By Roy Vimer, BA, and Nir Etkovitz, PhD
KaloBios Pharmaceuticals (KBIO) is a small-cap biopharmaceutical company that focuses on developing patient-targeted, first-in-class monoclonal antibodies. The KBIO’s patented Humaneered® antibody technology platform is used to treat serious medical conditions with a primary clinical emphasis on respiratory diseases and cancer. The customized antibodies production strategy by KaleBios’ Humaneered® technology converts non-human antibodies, usually from mice, into recombinant antibodies that have a high binding affinity to their target, high manufacturing yields, and minimal to no immunogenicity (inappropriate immune response) when used repeatedly. KaloBios believes that its Humaneered® strategy allows a true alternative to the classic antibody engineering technologies. KalBios novel system offers important economic and clinical advantages over antibodies produced by classic engineering methods which makes KalBios more suitable for chronic treatments.
Product Pipeline
KaloBios has three Humaneered® antibodies being tested in four clinical development programs for respiratory diseases and cancer (See figure below).
Click to enlarge images.
The Upcoming Catalyst: KB003 for Severe Asthma
In this section we review the KB003 and state why we believe it is a major catalyst to emerge from Phase II clinical trial. It is currently only one of the reasons we believe that KaloBios is a game changer in antibody development technologies and why KaloBios has a potential blockbuster on its hands once the data from its Phase II clinical study in severe asthma will be available in early 2014.

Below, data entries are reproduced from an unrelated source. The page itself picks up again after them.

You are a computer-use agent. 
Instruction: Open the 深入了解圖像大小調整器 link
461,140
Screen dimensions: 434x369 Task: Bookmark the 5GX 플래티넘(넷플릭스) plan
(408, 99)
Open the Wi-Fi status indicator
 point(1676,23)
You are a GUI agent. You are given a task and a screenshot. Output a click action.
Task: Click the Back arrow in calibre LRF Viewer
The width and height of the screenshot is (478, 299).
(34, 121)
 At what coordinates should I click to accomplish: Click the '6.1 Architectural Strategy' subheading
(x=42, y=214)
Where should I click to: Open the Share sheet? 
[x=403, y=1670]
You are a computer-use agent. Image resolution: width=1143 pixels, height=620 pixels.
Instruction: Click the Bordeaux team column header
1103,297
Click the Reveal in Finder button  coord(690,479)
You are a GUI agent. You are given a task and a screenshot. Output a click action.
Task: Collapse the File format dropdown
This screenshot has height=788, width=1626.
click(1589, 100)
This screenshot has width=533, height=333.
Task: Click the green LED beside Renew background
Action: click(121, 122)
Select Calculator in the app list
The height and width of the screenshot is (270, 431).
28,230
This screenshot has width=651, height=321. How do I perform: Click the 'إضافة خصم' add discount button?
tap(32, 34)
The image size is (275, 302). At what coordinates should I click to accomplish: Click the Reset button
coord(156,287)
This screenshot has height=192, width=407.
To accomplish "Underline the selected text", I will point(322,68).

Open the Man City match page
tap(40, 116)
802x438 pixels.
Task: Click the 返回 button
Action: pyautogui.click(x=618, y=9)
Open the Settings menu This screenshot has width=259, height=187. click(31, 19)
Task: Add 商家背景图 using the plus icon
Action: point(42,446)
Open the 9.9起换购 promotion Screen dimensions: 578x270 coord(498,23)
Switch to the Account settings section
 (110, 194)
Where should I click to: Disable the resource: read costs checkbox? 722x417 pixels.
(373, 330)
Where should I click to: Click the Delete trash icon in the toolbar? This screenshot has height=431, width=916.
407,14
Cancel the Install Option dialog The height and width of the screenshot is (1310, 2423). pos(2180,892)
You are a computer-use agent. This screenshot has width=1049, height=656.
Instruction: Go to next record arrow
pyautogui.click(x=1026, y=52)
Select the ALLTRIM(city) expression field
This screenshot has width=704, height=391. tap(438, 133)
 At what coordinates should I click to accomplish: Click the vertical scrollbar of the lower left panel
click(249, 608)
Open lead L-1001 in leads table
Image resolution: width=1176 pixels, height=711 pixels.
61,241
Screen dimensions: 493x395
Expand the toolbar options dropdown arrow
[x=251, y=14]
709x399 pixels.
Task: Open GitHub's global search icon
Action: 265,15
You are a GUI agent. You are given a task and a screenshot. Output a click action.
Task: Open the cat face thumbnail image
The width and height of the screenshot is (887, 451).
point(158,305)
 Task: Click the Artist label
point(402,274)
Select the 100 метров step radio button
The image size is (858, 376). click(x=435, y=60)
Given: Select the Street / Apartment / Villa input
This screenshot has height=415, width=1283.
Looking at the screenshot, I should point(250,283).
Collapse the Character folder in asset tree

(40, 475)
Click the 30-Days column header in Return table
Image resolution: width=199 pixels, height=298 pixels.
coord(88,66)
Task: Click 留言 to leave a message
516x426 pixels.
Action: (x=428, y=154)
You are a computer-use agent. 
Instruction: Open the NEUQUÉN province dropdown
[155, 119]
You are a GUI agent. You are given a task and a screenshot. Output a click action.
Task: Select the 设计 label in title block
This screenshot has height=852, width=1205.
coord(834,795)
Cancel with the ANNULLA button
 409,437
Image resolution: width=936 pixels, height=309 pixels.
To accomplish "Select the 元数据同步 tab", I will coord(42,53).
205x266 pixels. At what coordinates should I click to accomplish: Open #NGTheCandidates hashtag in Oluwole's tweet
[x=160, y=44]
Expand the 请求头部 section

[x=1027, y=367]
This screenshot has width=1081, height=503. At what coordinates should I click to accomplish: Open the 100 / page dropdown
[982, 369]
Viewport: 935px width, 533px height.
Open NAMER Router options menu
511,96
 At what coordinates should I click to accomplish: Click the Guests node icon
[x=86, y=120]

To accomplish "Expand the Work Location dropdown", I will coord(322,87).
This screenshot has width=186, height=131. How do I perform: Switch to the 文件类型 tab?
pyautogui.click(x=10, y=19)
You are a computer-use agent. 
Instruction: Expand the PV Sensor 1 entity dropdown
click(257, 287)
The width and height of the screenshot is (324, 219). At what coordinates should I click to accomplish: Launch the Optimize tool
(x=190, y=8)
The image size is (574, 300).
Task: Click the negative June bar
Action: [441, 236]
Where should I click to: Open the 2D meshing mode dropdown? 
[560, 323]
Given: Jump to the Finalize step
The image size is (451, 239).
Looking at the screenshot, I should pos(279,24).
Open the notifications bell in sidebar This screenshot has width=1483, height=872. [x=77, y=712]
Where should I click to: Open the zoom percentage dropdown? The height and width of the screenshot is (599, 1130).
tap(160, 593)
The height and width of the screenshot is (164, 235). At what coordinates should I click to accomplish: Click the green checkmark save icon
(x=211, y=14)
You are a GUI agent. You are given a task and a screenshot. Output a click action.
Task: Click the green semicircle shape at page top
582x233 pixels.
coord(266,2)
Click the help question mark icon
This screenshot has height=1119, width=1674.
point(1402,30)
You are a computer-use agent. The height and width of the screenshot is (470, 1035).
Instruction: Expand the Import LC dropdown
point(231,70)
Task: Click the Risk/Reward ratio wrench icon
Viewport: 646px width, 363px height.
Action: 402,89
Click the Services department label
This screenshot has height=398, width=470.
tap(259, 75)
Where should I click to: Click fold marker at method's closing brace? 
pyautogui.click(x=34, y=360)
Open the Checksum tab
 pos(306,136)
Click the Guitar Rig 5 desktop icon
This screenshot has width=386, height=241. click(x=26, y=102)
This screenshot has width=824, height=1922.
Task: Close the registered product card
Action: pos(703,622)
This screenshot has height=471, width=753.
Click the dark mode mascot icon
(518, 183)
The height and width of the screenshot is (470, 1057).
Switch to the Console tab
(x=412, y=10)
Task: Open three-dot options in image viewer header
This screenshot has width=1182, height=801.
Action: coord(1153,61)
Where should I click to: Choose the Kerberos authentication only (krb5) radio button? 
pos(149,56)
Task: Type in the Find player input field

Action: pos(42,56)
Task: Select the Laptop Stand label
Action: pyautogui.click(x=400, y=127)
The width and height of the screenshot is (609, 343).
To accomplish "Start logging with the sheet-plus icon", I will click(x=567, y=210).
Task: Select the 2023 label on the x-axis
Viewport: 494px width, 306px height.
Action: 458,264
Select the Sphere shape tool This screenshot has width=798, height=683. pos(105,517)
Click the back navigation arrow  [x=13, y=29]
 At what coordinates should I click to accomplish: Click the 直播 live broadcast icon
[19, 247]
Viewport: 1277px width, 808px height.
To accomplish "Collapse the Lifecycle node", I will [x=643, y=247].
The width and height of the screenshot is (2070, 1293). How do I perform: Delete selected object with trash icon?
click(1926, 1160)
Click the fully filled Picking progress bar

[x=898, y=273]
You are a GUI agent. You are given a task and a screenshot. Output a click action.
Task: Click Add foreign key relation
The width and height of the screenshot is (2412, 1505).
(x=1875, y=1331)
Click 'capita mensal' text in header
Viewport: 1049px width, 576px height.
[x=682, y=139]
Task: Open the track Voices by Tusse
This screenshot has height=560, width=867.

KB003 is a Humaneered®, recombinant monoclonal antibody (MAB) that is designed to target and neutralize soluble granulocyte macrophage colony-stimulating factor ((GM-CSF)) and has the potential to treat inflammatory and autoimmune diseases. GM-CSF is a cytokine that plays a central role in the inflammatory immune response cascade. GM-CSF causes proliferation, prolonged survival, and differentiation of monocytes, macrophages and granulocytes (eosinophils, neutrophils, and basophils). Abnormal functioning of this cascade and increased GM-CSF tissue levels in particular, is associated with a number of inflammatory and autoimmune diseases. Preclinical studies have shown neutralization of GM-CSF or GM-CSF gene knock-outs to be effective in a variety of disease models, including allergic and non-allergic asthma, chronic obstructive pulmonary disease (COPD), rheumatoid arthritis (RA), multiple sclerosis, psoriasis, cancer bone destruction, and other diseases. This breadth of activity makes GM-CSF an attractive therapeutic target for the treatment of a wide variety of diseases.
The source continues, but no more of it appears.